- Source text

=======

Dealing with a Team with primitive Infra that seems fine with it. Cultural Mismatch?

Posted by PressureHumble3604@reddit | ExperiencedDevs | View on Reddit | 49 comments

Some months ago for various reasons I joined this team, quite prestigious in the big company and with well above average engineers.

They are tackling a complex domain and they have been doing so for years with a microservice architecture.

That's fine.

Until I discovered they have very primitive infra and the microservices architecture is bloated and inefficient (with horrible horizontal scaling)

Some examples:
- Almost no orchestration (No Kurbernetes or similar)
- Extremely simple and hardcoded load balancing
- No tracing, no proper debugging other than console.log and pray the machine gods.
- Barely usable testing environments (no debugging there)
- No service discovery, if there is any I have yet to "discover" it
- Very limited metrics, it's hard to set up new ones and they are not precise
- No tool to manage logs

Now the reasons why the system is in this state is that some people many years ago fucked up and management doesn't seem to care that the system has frequent outages and the engineers spend 90% of the time firefighting.

At the same time there are so many small things that at the low level we can do to improve the day to day life, things that should have been done years ago.

The problem is that personal initiative is frowned upon, well partially, when it's not there is no guidance so it's just people on their own that don't coordinate.

While at the lower level we discuss the issues frequently in an informal and inefficient way ( yes the department communication is crap at every level), not everyone seems to view the situation as dramatic as it is.

The daily life of an employee is made mostly of ssh-ing into multiple production machines, grepping several logs and entering a rabbithole to investigate the daily outage, if we are lucky we can run some horrible shell scripts that may help us investigate of hotfix the issue.

=======

Data listing
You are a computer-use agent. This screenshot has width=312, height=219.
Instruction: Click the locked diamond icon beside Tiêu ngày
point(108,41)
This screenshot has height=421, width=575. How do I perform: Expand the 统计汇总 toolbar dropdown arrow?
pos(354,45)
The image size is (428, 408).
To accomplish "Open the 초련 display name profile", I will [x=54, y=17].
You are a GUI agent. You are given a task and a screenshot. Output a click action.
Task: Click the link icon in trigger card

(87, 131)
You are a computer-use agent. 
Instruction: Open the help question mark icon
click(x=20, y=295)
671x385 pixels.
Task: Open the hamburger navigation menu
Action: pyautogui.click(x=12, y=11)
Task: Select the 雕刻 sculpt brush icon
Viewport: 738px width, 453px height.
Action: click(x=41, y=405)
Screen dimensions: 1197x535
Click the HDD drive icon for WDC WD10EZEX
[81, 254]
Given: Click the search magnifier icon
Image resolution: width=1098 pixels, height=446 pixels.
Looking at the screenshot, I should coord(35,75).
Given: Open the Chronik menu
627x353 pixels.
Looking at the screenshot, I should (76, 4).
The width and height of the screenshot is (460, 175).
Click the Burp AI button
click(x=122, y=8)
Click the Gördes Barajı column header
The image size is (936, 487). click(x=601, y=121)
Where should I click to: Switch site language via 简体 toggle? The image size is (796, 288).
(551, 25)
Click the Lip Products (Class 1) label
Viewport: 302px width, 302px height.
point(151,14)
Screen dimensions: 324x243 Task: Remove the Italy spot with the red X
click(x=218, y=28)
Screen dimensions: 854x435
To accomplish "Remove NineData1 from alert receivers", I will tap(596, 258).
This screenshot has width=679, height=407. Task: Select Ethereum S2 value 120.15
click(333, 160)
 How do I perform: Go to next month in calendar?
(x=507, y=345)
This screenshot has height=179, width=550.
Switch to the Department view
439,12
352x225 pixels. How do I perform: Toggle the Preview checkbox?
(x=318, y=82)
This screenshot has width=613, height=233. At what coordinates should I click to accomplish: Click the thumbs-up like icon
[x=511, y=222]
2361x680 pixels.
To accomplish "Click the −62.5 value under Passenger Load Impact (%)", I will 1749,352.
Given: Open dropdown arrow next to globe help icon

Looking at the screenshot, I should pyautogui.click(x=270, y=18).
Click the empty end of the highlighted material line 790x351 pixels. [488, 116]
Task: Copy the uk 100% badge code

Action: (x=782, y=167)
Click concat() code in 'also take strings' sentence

=======

- Task to complete
According to the forum post, what share of their time do the engineers spend firefighting?

- Finished task
90%